(Stored entries)
--- --- ---

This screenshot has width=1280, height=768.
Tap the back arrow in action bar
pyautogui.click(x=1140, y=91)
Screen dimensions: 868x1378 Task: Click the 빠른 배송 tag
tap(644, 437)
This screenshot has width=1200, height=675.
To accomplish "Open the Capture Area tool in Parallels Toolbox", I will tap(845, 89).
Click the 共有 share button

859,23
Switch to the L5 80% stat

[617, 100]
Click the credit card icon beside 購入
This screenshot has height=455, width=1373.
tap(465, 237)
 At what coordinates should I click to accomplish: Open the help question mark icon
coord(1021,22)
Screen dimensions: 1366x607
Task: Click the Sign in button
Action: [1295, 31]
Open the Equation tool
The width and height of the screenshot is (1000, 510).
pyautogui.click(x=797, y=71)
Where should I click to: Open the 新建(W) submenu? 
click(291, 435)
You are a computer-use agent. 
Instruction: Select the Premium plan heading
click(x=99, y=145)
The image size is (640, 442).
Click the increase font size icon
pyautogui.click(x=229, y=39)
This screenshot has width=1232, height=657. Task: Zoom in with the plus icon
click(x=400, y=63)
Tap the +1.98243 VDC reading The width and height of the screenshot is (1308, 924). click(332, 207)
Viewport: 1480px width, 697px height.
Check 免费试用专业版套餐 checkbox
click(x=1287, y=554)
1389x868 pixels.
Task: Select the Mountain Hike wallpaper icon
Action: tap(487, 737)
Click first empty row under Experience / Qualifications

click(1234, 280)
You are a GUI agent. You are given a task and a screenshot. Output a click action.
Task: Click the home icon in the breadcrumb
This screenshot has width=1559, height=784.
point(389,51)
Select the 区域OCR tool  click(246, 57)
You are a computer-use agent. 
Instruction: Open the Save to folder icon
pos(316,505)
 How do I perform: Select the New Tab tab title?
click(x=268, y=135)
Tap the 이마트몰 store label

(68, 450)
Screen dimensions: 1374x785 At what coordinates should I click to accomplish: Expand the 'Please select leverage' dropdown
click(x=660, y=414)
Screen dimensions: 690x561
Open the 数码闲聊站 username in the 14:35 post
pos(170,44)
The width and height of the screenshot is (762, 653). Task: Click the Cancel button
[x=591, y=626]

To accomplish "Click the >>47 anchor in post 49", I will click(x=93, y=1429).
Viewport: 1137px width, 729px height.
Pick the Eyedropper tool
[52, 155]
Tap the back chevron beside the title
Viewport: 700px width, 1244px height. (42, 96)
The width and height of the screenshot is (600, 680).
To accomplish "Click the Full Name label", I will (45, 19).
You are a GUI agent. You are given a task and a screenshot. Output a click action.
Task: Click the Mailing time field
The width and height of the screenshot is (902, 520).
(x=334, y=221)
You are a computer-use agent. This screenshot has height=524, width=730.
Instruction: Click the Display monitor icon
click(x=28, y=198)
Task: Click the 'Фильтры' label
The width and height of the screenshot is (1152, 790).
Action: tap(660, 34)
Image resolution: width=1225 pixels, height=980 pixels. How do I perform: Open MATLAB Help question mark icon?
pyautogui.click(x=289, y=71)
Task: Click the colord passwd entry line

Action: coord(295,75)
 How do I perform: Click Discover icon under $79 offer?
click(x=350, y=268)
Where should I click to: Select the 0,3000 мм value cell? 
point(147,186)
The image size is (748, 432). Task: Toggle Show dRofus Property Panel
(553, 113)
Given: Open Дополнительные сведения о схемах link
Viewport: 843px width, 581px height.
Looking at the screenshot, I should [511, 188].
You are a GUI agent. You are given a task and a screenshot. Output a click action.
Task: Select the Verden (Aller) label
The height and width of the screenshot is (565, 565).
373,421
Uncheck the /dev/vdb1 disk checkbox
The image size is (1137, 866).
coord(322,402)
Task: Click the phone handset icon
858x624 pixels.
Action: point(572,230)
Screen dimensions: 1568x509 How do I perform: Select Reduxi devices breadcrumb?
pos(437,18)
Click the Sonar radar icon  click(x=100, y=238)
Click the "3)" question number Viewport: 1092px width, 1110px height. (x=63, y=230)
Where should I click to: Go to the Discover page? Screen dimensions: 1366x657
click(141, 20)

--- --- ---

TASK STATEMENT. Find how many lines in the entries above use the word "will". Write the number alone.

COMPLETED TASK. 3